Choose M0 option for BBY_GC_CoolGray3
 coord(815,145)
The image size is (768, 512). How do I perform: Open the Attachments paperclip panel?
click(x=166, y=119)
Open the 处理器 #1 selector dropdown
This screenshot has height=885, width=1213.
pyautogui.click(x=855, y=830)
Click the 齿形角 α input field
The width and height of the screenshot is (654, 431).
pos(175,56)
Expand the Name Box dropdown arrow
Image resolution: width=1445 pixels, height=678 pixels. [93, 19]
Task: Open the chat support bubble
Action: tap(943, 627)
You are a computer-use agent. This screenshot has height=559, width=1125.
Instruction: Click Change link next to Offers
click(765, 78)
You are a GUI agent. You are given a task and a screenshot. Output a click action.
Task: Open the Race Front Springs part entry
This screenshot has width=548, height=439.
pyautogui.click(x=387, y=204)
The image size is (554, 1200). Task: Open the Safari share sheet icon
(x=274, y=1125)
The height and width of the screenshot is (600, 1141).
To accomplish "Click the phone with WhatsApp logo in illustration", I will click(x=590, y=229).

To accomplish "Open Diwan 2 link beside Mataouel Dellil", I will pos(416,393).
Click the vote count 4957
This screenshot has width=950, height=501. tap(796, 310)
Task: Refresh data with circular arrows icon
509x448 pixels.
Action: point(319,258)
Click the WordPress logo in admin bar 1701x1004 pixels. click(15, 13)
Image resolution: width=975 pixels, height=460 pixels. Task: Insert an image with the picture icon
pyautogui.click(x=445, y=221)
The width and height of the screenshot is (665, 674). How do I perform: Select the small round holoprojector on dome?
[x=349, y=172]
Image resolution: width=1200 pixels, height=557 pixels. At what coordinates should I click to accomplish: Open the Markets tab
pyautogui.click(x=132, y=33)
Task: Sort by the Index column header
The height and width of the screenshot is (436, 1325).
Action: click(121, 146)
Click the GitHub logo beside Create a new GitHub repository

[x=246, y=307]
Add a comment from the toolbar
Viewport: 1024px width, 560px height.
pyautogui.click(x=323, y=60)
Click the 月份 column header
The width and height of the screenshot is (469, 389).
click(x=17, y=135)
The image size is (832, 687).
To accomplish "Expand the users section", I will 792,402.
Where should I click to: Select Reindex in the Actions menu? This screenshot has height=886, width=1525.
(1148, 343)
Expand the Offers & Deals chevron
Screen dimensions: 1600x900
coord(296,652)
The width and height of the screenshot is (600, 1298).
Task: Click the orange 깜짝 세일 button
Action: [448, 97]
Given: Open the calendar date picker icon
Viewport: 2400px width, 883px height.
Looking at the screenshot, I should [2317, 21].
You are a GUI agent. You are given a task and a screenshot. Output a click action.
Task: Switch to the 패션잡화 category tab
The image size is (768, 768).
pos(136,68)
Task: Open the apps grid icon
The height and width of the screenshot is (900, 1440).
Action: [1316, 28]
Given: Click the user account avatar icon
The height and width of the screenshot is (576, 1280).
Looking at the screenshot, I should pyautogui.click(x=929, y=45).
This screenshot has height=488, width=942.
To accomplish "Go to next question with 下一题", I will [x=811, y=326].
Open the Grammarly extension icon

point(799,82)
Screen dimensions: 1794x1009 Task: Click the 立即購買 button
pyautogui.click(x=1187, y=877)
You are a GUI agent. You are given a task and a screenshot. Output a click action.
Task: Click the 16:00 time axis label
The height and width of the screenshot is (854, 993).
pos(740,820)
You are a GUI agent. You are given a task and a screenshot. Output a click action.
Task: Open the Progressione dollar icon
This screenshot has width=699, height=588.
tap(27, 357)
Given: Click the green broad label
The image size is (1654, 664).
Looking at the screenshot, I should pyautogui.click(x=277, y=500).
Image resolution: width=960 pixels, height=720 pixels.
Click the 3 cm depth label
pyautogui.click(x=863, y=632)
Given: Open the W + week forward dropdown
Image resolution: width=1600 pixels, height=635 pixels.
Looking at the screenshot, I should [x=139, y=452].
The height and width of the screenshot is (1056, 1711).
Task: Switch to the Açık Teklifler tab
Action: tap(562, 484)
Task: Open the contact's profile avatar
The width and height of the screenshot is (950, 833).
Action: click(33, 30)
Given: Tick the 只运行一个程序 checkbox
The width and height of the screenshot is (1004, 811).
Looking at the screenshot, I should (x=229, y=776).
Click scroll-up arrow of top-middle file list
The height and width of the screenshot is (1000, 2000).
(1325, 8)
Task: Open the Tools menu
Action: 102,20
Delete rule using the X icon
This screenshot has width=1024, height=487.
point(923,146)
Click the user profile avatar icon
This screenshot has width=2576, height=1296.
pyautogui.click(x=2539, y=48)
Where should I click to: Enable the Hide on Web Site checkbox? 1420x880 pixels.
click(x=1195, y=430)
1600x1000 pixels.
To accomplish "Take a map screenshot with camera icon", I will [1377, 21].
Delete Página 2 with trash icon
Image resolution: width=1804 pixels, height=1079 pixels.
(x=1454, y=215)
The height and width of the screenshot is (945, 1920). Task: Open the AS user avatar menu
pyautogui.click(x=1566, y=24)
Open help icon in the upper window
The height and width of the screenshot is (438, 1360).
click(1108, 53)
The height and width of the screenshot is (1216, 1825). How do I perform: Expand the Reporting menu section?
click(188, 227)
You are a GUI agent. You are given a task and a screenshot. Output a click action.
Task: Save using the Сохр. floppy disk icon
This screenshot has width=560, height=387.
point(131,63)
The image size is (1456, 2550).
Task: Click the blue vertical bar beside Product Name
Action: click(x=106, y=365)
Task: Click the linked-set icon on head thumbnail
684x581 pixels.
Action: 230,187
###
_Work required_
What this exercise asks for is every line of the data above with the word "Delete".

_Answer space_
Delete rule using the X icon
Delete Página 2 with trash icon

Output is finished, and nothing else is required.